EAST LANSING, Mich. -- Four people with ties to an ecoterrorism network have been indicted on charges connected to a 1999 fire at genetic-engineering research offices and the burning a day later of logging equipment elsewhere, federal authorities said Tuesday.
The Earth Liberation Front - an underground organization that has been listed among the FBI's top domestic terrorism targets - claimed responsibility for the fire at Michigan State University shortly after it was set, saying it targeted the school because it was conducting genetic engineering research on crops.
"This was an act of domestic terrorism, plain and simple," said Charles R. Gross, a U.S. attorney from Grand Rapids. "There's no two ways about it. The use of violence and the destruction of property to make a political statement cannot be tolerated in a civilized society."
Charged with conspiracy to commit arson are Marie Jeanette Mason, 46, of Cincinnati; Frank Brian Ambrose, 33, of Detroit; Aren Bernard Burthwick, 27, of Detroit; and Stephanie Lynne Fultz, 27, of Detroit. The charge is punishable by five to 20 years in prison. Mason and Ambrose are also charged with arson, which is punishable by seven to 40 years.
The indictment says that Mason and Ambrose entered Agriculture Hall in the early evening and that while Mason remained in building, Ambrose went and bought gasoline. He then returned and lit a fuse, and fumes from the dumped gasoline began to explode. That interrupted Mason's spray-painting of "No GMO" - shorthand for "No Genetically Modified Organisms" - on a nearby wall.
None of the defendants has been arraigned. Mason remained in custody Tuesday afternoon, but authorities said the others had been released on bond.
An attorney for Ambrose declined to comment Tuesday. A message was left seeking comment from an attorney for Burthwick, and as of Tuesday afternoon, lawyers for Mason and Fultz were not listed on a federal court Web page.
As part of the same indictment, the four defendants also are charged with arson in the Jan. 1, 2000, burning of commercial logging equipment near Mesick, Mich., in Wexford County. Those charges are punishable by five to 20 years.
The Michigan State fire caused $1 million in damage to the East Lansing school's historic Agriculture Hall, including offices that housed a project aimed at enhancing the use of crop biotechnology in developing countries.

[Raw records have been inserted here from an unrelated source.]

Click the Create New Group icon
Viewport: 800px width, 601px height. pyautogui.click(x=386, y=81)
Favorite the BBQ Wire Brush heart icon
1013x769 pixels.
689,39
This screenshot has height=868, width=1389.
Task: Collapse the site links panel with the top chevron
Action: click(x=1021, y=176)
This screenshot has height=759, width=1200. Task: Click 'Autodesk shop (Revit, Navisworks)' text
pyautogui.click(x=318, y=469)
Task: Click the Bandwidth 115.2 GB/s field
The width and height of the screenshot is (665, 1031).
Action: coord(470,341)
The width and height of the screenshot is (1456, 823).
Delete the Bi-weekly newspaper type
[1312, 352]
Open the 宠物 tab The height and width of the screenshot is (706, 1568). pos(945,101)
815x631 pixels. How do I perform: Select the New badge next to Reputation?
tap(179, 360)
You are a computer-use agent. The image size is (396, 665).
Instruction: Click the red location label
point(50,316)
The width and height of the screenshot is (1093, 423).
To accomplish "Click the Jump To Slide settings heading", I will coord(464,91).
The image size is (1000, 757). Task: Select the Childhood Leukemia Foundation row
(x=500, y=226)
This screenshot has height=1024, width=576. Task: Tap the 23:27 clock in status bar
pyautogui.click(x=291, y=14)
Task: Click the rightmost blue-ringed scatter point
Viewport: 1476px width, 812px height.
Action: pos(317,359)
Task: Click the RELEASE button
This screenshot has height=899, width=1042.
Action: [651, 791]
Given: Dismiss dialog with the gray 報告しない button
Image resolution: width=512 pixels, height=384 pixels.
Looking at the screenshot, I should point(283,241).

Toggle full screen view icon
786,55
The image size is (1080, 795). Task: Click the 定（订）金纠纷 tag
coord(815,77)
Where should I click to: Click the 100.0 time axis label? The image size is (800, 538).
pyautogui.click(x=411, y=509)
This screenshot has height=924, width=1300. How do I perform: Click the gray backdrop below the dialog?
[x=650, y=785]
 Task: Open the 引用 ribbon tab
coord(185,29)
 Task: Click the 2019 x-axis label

No one was injured in the blaze.
The FBI and other law enforcement officials would not discuss what led to a break in the case more than eight years after the fires.
It was the second major Michigan State fire in less than a decade. A 1992 arson at a mink research center and other research offices caused damage estimated at more than $2.5 million. A radical environmentalist, Rodney Coronado, served more than four years in federal prison for his role.
The Earth Liberation Front has been connected to several ecoterrorism cases. Last week, a federal jury found a woman guilty of two counts of arson for being the lookout in the 2001 burning of the University of Washington's Center for Urban Horticulture by ELF members.
A fire last week near Seattle destroyed three luxury homes and damaged two others; a spray-painted sheet found at the scene bore the initials of the Earth Liberation Front.